Task objective - Each record below needs to be written out exactly as it appears.

Input for this task -
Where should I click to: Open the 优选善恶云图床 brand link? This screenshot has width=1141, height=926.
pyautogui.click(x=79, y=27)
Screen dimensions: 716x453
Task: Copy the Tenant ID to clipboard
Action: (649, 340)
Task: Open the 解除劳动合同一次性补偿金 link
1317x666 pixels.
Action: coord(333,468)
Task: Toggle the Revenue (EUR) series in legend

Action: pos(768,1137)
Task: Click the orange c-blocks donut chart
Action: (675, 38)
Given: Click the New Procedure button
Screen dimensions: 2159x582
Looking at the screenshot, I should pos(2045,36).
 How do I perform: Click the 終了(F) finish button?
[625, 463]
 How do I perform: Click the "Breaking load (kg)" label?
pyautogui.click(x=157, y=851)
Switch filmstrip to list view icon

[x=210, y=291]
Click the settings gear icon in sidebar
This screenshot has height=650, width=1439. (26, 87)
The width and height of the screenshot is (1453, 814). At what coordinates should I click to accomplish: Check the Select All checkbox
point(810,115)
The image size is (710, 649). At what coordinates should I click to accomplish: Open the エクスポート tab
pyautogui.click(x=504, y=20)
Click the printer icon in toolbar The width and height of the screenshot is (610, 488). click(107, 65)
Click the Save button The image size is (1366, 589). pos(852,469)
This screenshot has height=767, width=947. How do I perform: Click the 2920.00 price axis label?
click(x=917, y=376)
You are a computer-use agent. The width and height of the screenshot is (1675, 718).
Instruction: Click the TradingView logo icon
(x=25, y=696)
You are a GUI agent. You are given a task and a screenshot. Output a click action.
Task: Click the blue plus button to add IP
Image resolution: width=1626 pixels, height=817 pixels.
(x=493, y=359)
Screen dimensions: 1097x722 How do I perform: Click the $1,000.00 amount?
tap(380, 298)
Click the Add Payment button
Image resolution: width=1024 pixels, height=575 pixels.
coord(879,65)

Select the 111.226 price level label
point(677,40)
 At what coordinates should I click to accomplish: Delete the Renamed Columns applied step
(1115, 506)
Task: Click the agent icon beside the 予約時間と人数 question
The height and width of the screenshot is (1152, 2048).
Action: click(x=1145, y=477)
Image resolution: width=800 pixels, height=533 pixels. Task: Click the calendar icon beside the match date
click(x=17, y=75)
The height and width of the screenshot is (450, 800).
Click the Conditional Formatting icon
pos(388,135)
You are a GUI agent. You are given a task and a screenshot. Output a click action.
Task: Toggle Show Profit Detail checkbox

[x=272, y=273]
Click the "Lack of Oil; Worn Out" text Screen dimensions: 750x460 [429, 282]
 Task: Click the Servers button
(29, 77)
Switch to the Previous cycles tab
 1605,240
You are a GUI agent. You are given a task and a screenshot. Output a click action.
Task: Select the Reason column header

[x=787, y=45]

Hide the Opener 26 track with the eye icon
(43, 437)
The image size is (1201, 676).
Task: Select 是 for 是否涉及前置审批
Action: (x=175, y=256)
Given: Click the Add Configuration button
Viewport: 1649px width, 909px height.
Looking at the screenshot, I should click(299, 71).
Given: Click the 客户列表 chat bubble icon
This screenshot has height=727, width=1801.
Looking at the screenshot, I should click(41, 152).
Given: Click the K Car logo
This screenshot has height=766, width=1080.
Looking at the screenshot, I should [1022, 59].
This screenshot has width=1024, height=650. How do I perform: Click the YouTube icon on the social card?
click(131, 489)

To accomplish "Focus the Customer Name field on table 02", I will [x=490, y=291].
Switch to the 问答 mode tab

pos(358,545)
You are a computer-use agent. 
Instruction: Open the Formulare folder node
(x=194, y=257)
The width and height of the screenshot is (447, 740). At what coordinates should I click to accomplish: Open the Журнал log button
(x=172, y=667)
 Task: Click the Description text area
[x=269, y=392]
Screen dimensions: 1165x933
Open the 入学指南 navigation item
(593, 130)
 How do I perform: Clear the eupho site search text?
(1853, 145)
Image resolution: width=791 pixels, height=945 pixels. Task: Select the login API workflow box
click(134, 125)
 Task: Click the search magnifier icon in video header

Solved exercise -
Where should I click to: Open the 优选善恶云图床 brand link? This screenshot has width=1141, height=926.
pyautogui.click(x=79, y=27)
Screen dimensions: 716x453
Task: Copy the Tenant ID to clipboard
Action: (649, 340)
Task: Open the 解除劳动合同一次性补偿金 link
1317x666 pixels.
Action: coord(333,468)
Task: Toggle the Revenue (EUR) series in legend

Action: pos(768,1137)
Task: Click the orange c-blocks donut chart
Action: (675, 38)
Given: Click the New Procedure button
Screen dimensions: 2159x582
Looking at the screenshot, I should pos(2045,36).
 How do I perform: Click the 終了(F) finish button?
[625, 463]
 How do I perform: Click the "Breaking load (kg)" label?
pyautogui.click(x=157, y=851)
Switch filmstrip to list view icon

[x=210, y=291]
Click the settings gear icon in sidebar
This screenshot has height=650, width=1439. (26, 87)
The width and height of the screenshot is (1453, 814). At what coordinates should I click to accomplish: Check the Select All checkbox
point(810,115)
The image size is (710, 649). At what coordinates should I click to accomplish: Open the エクスポート tab
pyautogui.click(x=504, y=20)
Click the printer icon in toolbar The width and height of the screenshot is (610, 488). click(107, 65)
Click the Save button The image size is (1366, 589). pos(852,469)
This screenshot has height=767, width=947. How do I perform: Click the 2920.00 price axis label?
click(x=917, y=376)
You are a computer-use agent. The width and height of the screenshot is (1675, 718).
Instruction: Click the TradingView logo icon
(x=25, y=696)
You are a GUI agent. You are given a task and a screenshot. Output a click action.
Task: Click the blue plus button to add IP
Image resolution: width=1626 pixels, height=817 pixels.
(x=493, y=359)
Screen dimensions: 1097x722 How do I perform: Click the $1,000.00 amount?
tap(380, 298)
Click the Add Payment button
Image resolution: width=1024 pixels, height=575 pixels.
coord(879,65)

Select the 111.226 price level label
point(677,40)
 At what coordinates should I click to accomplish: Delete the Renamed Columns applied step
(1115, 506)
Task: Click the agent icon beside the 予約時間と人数 question
The height and width of the screenshot is (1152, 2048).
Action: click(x=1145, y=477)
Image resolution: width=800 pixels, height=533 pixels. Task: Click the calendar icon beside the match date
click(x=17, y=75)
The height and width of the screenshot is (450, 800).
Click the Conditional Formatting icon
pos(388,135)
You are a GUI agent. You are given a task and a screenshot. Output a click action.
Task: Toggle Show Profit Detail checkbox

[x=272, y=273]
Click the "Lack of Oil; Worn Out" text Screen dimensions: 750x460 [429, 282]
 Task: Click the Servers button
(29, 77)
Switch to the Previous cycles tab
 1605,240
You are a GUI agent. You are given a task and a screenshot. Output a click action.
Task: Select the Reason column header

[x=787, y=45]

Hide the Opener 26 track with the eye icon
(43, 437)
The image size is (1201, 676).
Task: Select 是 for 是否涉及前置审批
Action: (x=175, y=256)
Given: Click the Add Configuration button
Viewport: 1649px width, 909px height.
Looking at the screenshot, I should click(299, 71).
Given: Click the 客户列表 chat bubble icon
This screenshot has height=727, width=1801.
Looking at the screenshot, I should click(41, 152).
Given: Click the K Car logo
This screenshot has height=766, width=1080.
Looking at the screenshot, I should [1022, 59].
This screenshot has width=1024, height=650. How do I perform: Click the YouTube icon on the social card?
click(131, 489)

To accomplish "Focus the Customer Name field on table 02", I will [x=490, y=291].
Switch to the 问答 mode tab

pos(358,545)
You are a computer-use agent. 
Instruction: Open the Formulare folder node
(x=194, y=257)
The width and height of the screenshot is (447, 740). At what coordinates should I click to accomplish: Open the Журнал log button
(x=172, y=667)
 Task: Click the Description text area
[x=269, y=392]
Screen dimensions: 1165x933
Open the 入学指南 navigation item
(593, 130)
 How do I perform: Clear the eupho site search text?
(1853, 145)
Image resolution: width=791 pixels, height=945 pixels. Task: Select the login API workflow box
click(134, 125)
 Task: Click the search magnifier icon in video header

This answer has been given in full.